14 dic 2017 . Actualizado a las 05:00 h.

Crecemos con la absoluta incapacidad de comprenderla, nuestra mente se forma durante juveniles años sin darle el menor espacio a la posibilidad de volver al barro. Después ya es tarde. Los perros viejos aprenden mal los trucos. Con 30 o 40 intenta mentalizarte, intenta buscarle un hueco en tu cerebro a esa idea tan incómoda y desesperante, a ver cómo la encajas, a ver cómo le explicas a tu arquitectura cerebral, rígida, ingenua, matemática, que a ti también te va a tocar.

Porque la muerte es más que el cese de la vida. No es algo que pueda reducirse al momento en que el organismo deja de fabricar latidos. La muerte es un eco que reverbera en diferentes direcciones. Antes del suceso capital se aproxima acechante, su presencia ocupa un espacio muy definido en nuestra existencia y nos clava sus pupilas de ónice, sobre todo en aquellos casos con la certeza de un final cercano, cuando ya no hay remedio para la enfermedad.

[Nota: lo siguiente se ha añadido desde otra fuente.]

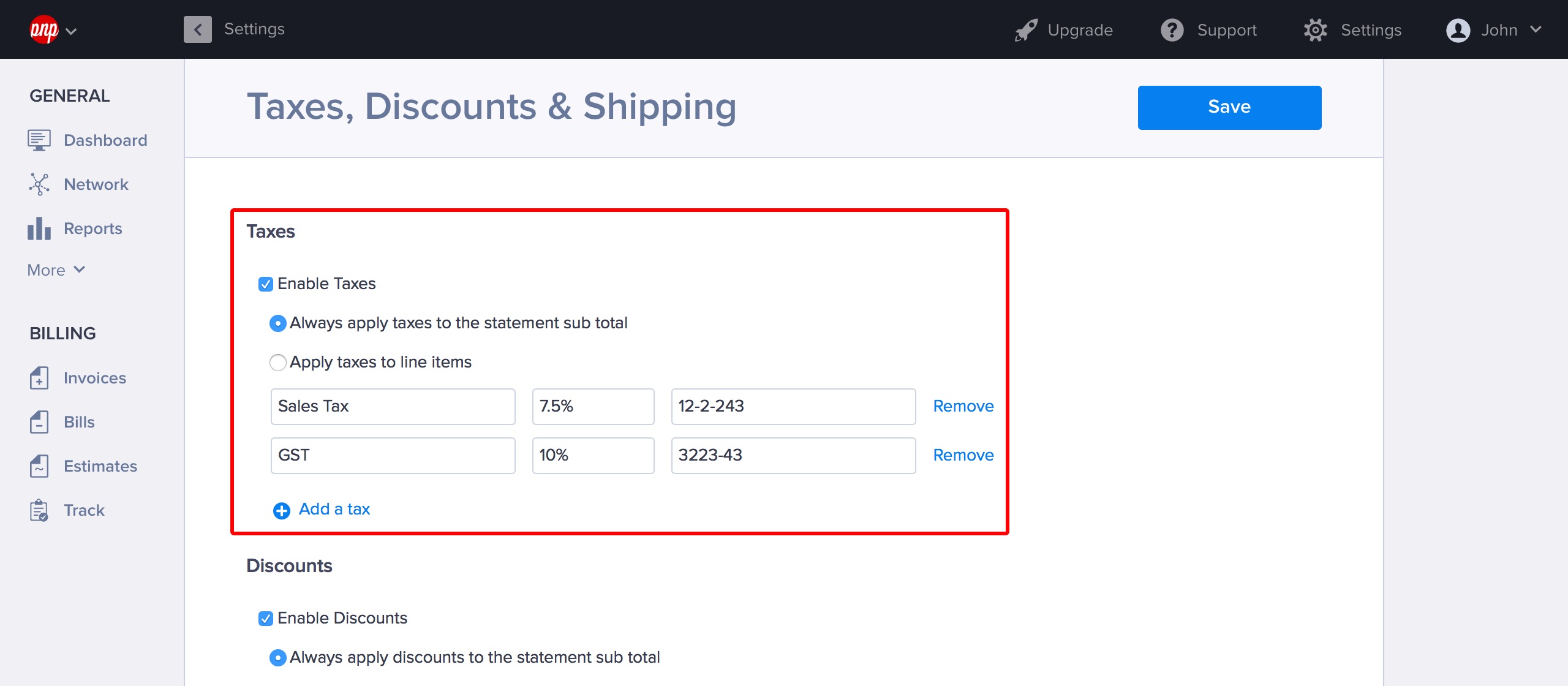Click the plus icon beside Add a tax
Image resolution: width=1568 pixels, height=686 pixels.
[281, 510]
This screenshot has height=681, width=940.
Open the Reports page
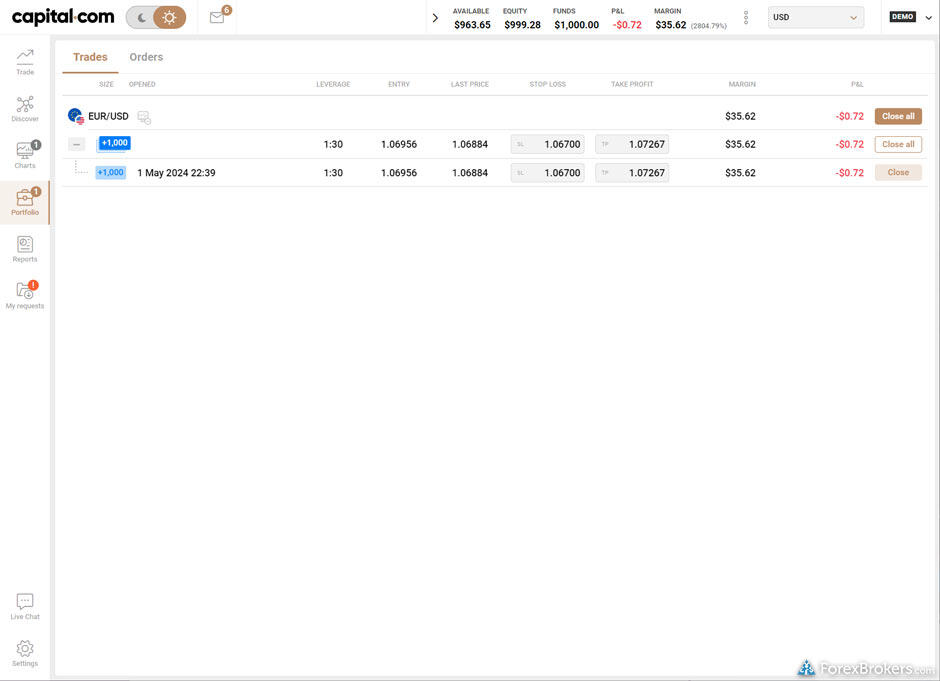[x=25, y=248]
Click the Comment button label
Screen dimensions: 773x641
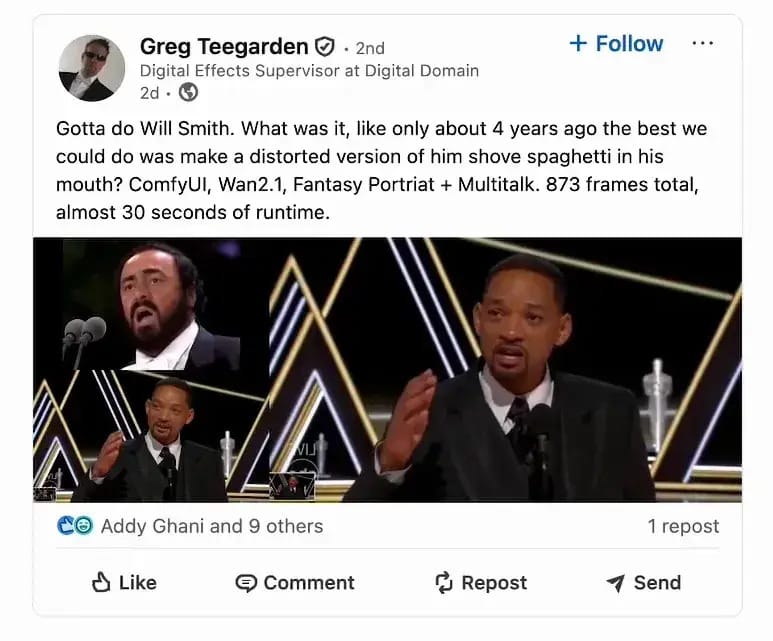click(309, 583)
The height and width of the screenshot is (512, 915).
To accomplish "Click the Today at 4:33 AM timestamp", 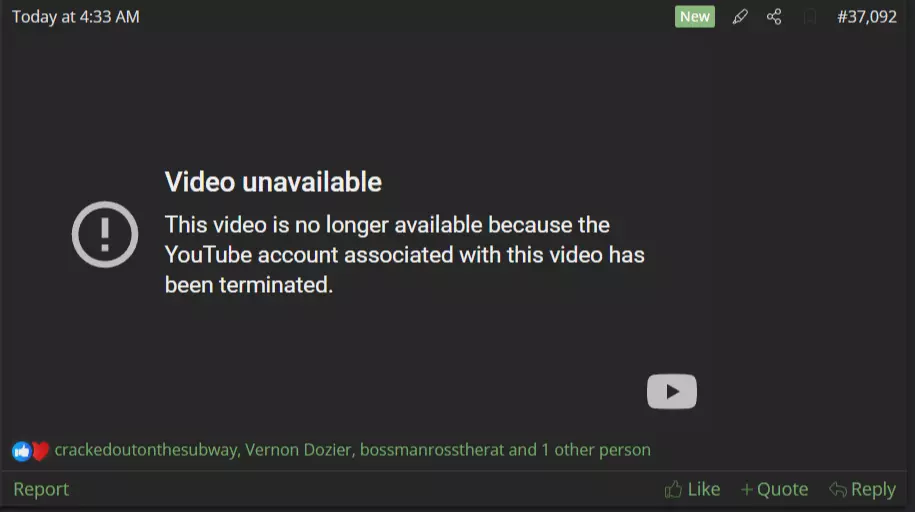I will 76,17.
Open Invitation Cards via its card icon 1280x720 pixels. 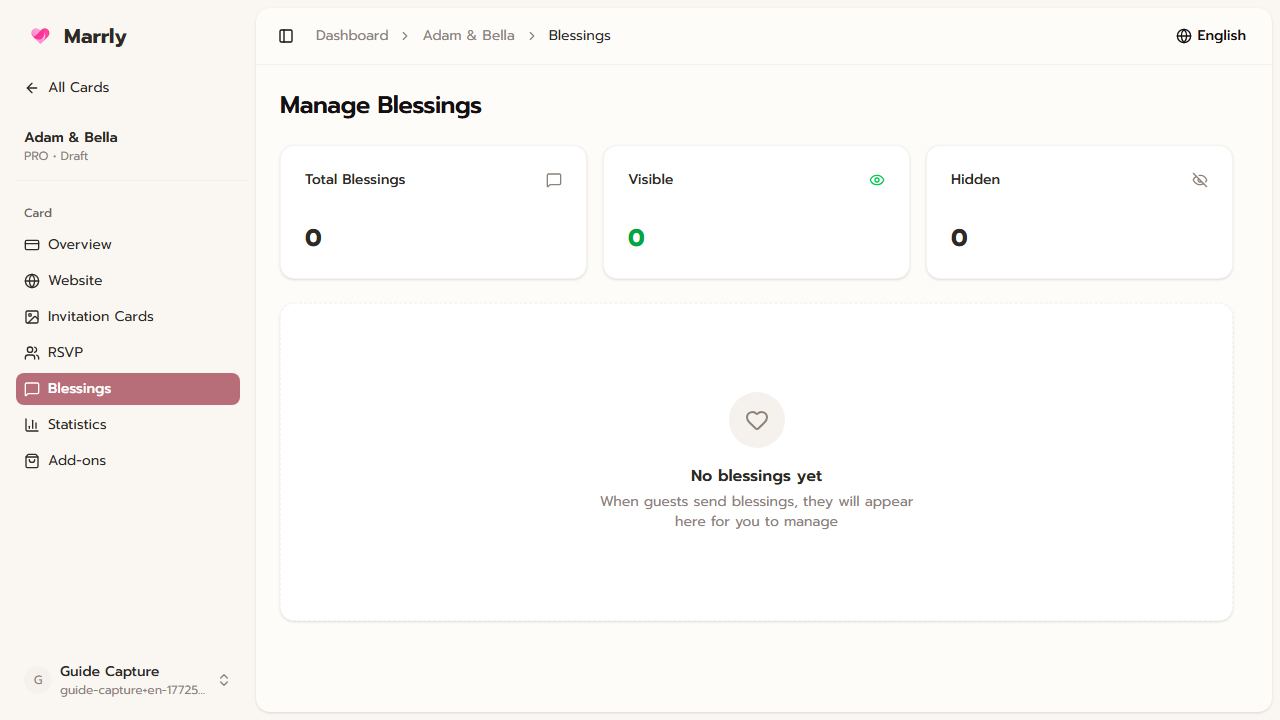click(x=32, y=316)
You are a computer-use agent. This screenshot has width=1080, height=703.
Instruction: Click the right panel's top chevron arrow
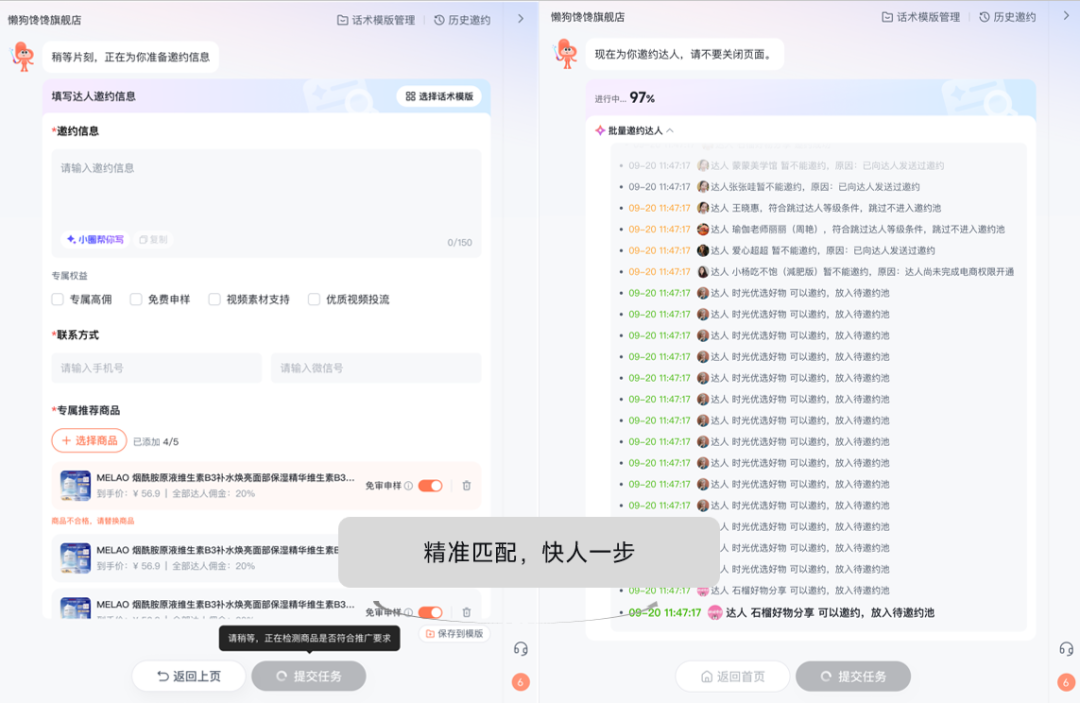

Ella, la muerte, no es el preciso instante que llega, es también la aproximación al mismo. De igual modo, morir se prolonga más allá del propio suceso y tiene un efecto de meses, años o vidas sobre los que nos sobreviven. Nosotros no lo veremos, pero somos conscientes de que vamos a dejar secuelas, más o menos profundas, en quienes continúan el viaje: un padre, un hijo, una viuda no siempre alegre... Vendrá el otoño, la triste tarde de domingo, y no estaremos nosotros para dar el abrazo consolador o contar aquel viejo chiste. Es un dolor más que añadir a nuestro propio desasosiego. Si amas como yo amo a los míos, este es el peor de todos.